RIAU24.COM - Seorang pria berinisial DS (35) diduga pengedar narkoba jenis sabu dibekuk satresnarkoba Polres Bengkalis di Jalan Sri Pulau Kelurahan Bengkalis Kota, Rabu (17/6/2026) sekitar pukul 22.31 WIB
Kasat Narkoba AKP Tidar Laksono mengatakan bahwa pengungkapan kasus tersebut berawal dari informasi masyarakat yang menyebutkan bahwa di lokasi tersebut kerap dijadikan tempat transaksi narkotika.
Lalu, menindaklanjuti laporan itu tim Opsnal Satresnarkoba Polres Bengkalis langsung melakukan penyelidikan di sekitar lokasi yang dimaksud.
"Saat melakukan pemantauan, petugas mendapati seorang pria dengan gerak-gerik mencurigakan. Tim kemudian melakukan pemeriksaan dan penggeledahan terhadap pria tersebut,"ungkapnya, Sabtu 20 Juni 2026.
Dari hasil penggeledahan, petugas menemukan satu paket diduga narkotika jenis sabu dengan berat kotor 0,05 gram yang disimpan di dalam kotak rokok dan dibungkus menggunakan kertas timah rokok di dashboard sepeda motor milik terduga pelaku.
Selain itu,petugas mengamankan satu unit sepeda motor, satu unit telepon genggam Android, satu buah kotak rokok dan satu lembar kertas timah rokok.
"Dari hasil interogasi awal, terduga pelaku mengaku memperoleh narkotika tersebut dari seseorang berinisial AF yang saat ini masih dalam penyelidikan petugas," ujarnya.
Tim kemudian melaksanakan pengembangan ke kediaman pelaku (DPO). Namun saat dilakukan pencarian bersangkutan tidak berada di tempat dan tidak ditemukan barang bukti narkotika maupun benda terlarang lainnya.
Selanjutnya terduga pelaku beserta barang bukti diamankan ke Mapolres Bengkalis guna menjalani proses penyidikan lebih lanjut. Hasil tes urine terhadap DS menunjukkan positif mengandung Methamphetamine.
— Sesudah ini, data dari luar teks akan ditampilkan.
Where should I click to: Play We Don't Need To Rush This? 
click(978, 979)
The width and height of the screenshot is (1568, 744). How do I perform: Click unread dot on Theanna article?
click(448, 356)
"Saya menegaskan bahwa pihaknya akan terus melakukan penindakan terhadap segala bentuk penyalahgunaan dan peredaran gelap narkotika di wilayah Kabupaten Bengkalis," tegasnya.
Atas perbuatannya, terduga pelaku dipersangkakan melanggar Pasal 114 Ayat (1) undang undang RI nomor 35 Tahun 2009 tentang Narkotika atau Pasal 609 undang undang Republik Indonesia Nomor 1 Tahun 2023 tentang KUHP.